Salta aos olhos, por exemplo, o fato de a China manter uma das maiores
taxas de investimento dentre os países emergentes e desenvolvidos:
superior a 45%. Esse volume alto de investimento foi a base da política
expansionista nos 1990 e 2000 e atuou como política anticíclica depois da
crise de 2007-2008, permitindo que não houvesse uma forte desaceleração
da economia. Grande parte desses investimentos foi direcionada à
infraestrutura associada ao processo de urbanização, o que pode ser uma
boa saída para o Brasil.
Enquanto destinamos US$ 150 bilhões para infraestrutura por ano, os
chineses investem mais de US$ 1 trilhão. Tal volume gerou uma demanda
que foi fundamental para o desenvolvimento industrial e tecnológico
chinês. São mais de US$ 4 trilhões em demanda por bens e serviços
industriais ao ano atendida, principalmente, pela indústria local, hoje
responsável por 35% do PIB. Nesse ponto esbarramos em outra estratégia
importante chinesa: uma bem definida política industrial e tecnológica, que
garante que esses recursos revertam para a própria economia. Vale destacar
que os chineses sempre fizeram parcerias do tipo joint-ventures, com
transmissão de conhecimento tecnológico, e vêm estimulando fortemente
as atividades de pesquisa, desenvolvimento e inovação.
“Ao contrário [de alguns países asiáticos], que adotaram uma política
industrial mais passiva aos fluxos de Investimento Direto Estrangeiro
(IDE), resultando num crescente descompasso entre o crescimento das
exportações e do valor adicionado industrial, a China combinou a estratégia
do processamento de exportações com a busca de maior autonomia
doméstica, permitindo manter uma concomitante expansão do valor
adicionado industrial”, escrevem os autores.
A fase “made in China” (feito na China) está em transição para a fase
“created in China” (criado na China).
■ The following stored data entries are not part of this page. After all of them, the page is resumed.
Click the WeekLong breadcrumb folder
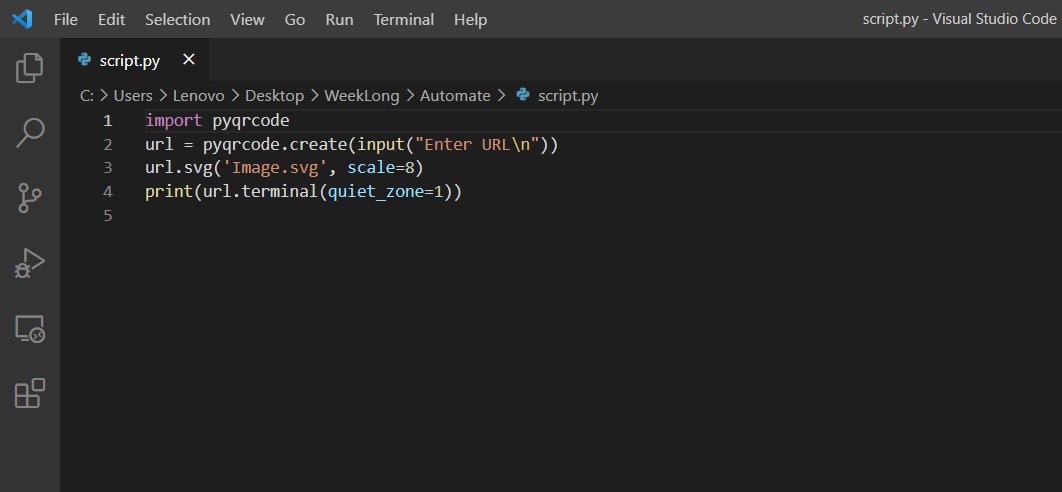 [362, 96]
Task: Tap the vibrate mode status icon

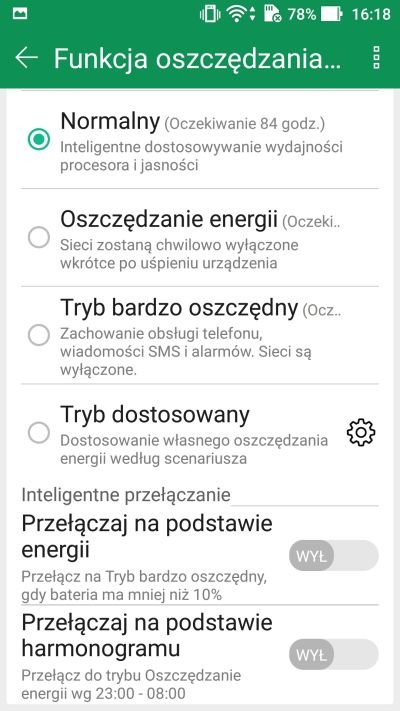Action: coord(209,14)
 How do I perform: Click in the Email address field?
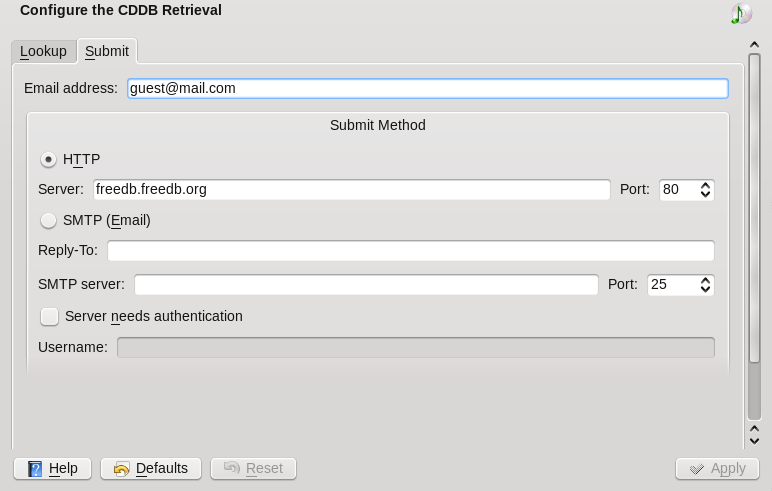427,88
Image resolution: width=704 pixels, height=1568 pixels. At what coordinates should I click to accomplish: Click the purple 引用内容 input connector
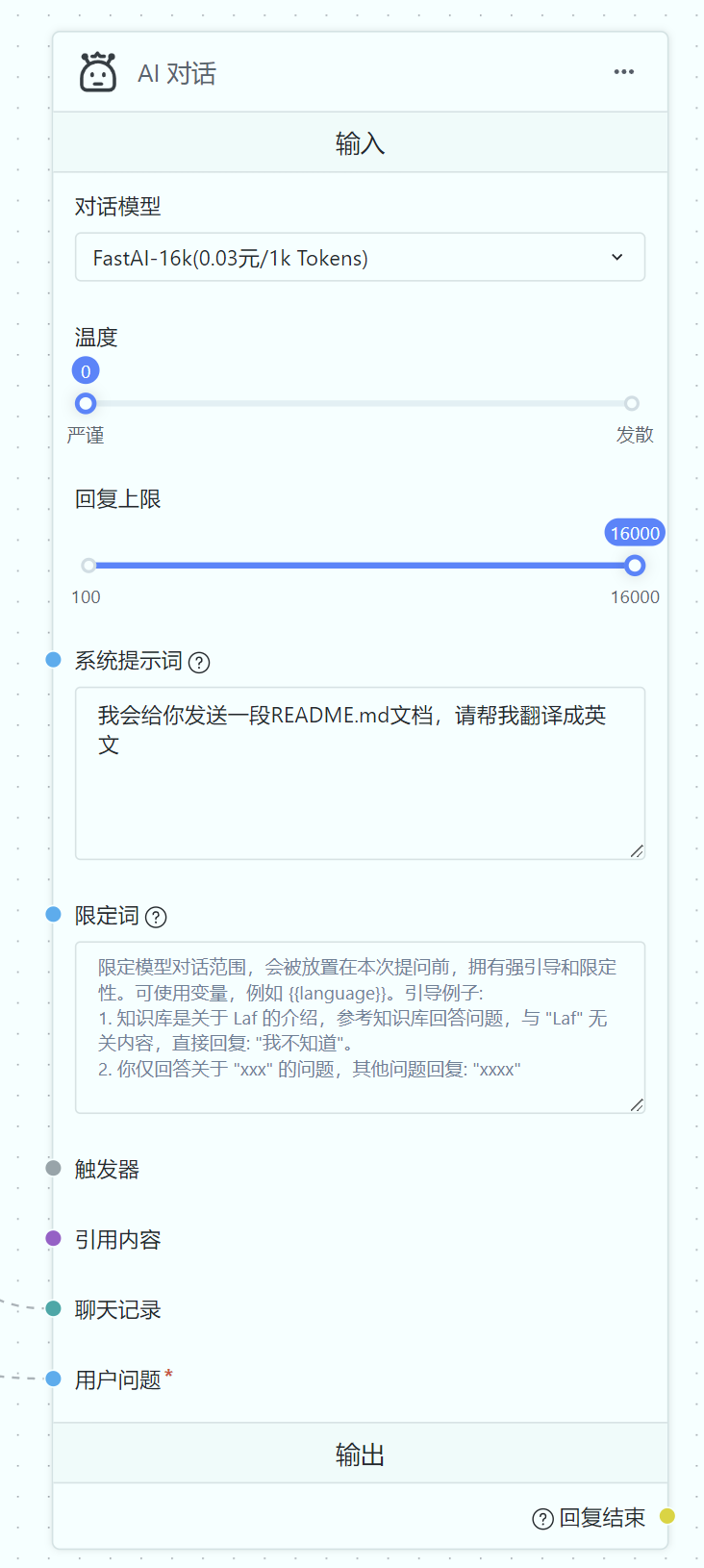54,1238
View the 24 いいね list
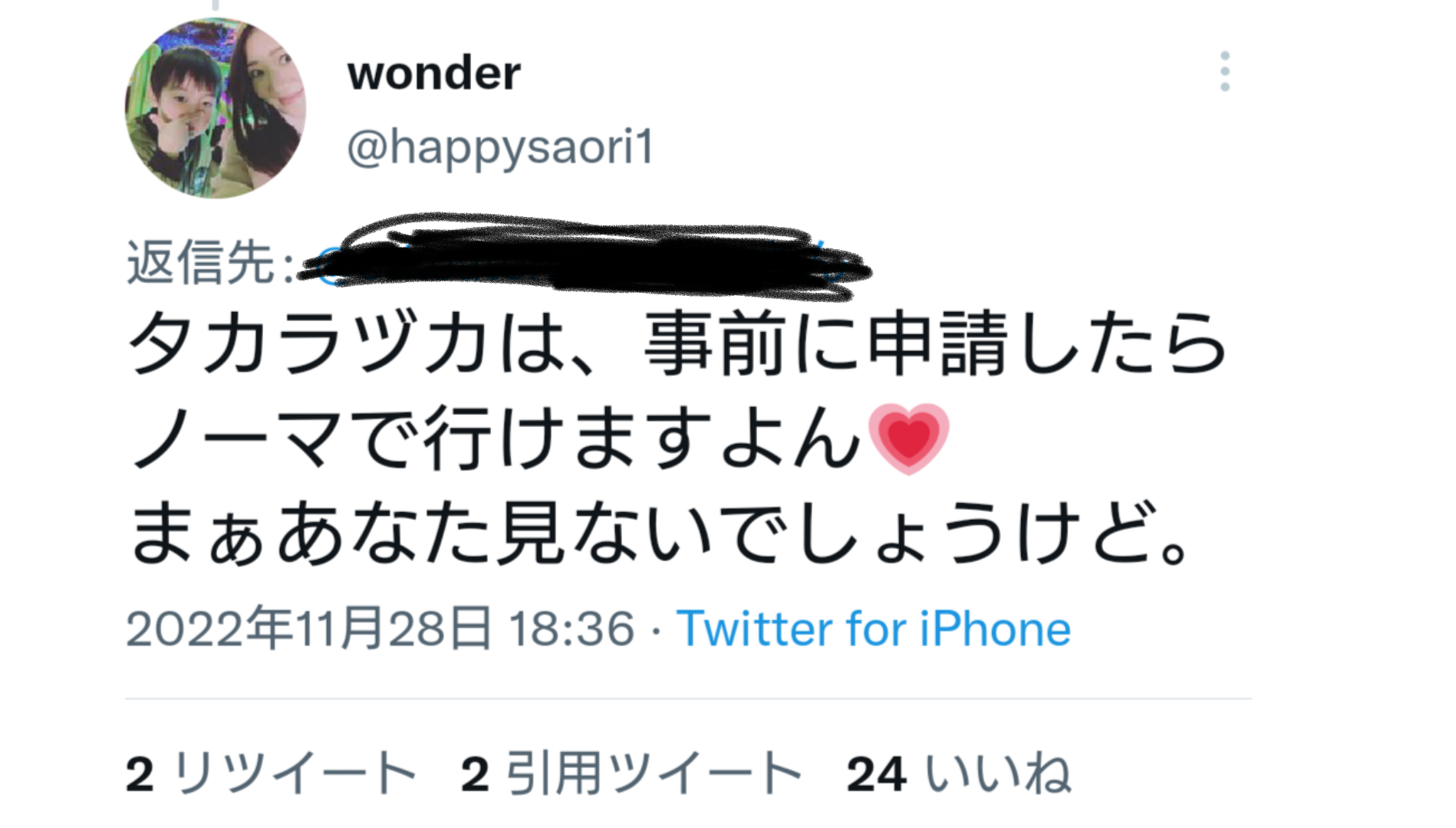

Para isso, o país vem investindo mais
em mão de obra qualificada, na ampliação do acesso à educação básica e
superior, na elevação da qualidade do ensino.
Os produtos chineses não são mais apenas produtos de terceiros ou itens de
baixa qualidade. Há marcas sendo consolidadas internacionalmente, como
é o caso da Lenovo (computadores) e Huawei (equipamentos de
telecomunicações), entre outras.
Com seu “capitalismo de Estado”, a China passou por uma transformação
da estrutura produtiva que não seria possível sem o esforço sistemático de
planejamento do governo chinês. Os autores da publicação do Centro de
Altos Estudos sugerem que a capacidade de enfrentamento da concorrência
chinesa pelo Brasil, tanto no mercado interno, como no mercado
internacional, exige a implementação de um amplo conjunto de iniciativas
orientado para a competitividade da economia brasileira.
Para lidar com o avanço dos chineses e tirar o maior proveito possível da
parceria, recolocando o Brasil de volta ao trilho do desenvolvimento
produtivo, deve-se ficar atento ao que a própria experiência chinesa pode
ensinar.
* O Centro de Altos Estudos Brasil Século XXI é uma associação civil sem fins
lucrativos que desenvolve estudos e pesquisas de caráter interdisciplinar e visão de
longo prazo em temas estratégicos para o desenvolvimento nacional, além de
contribuir para a formação de alto nível de agentes públicos.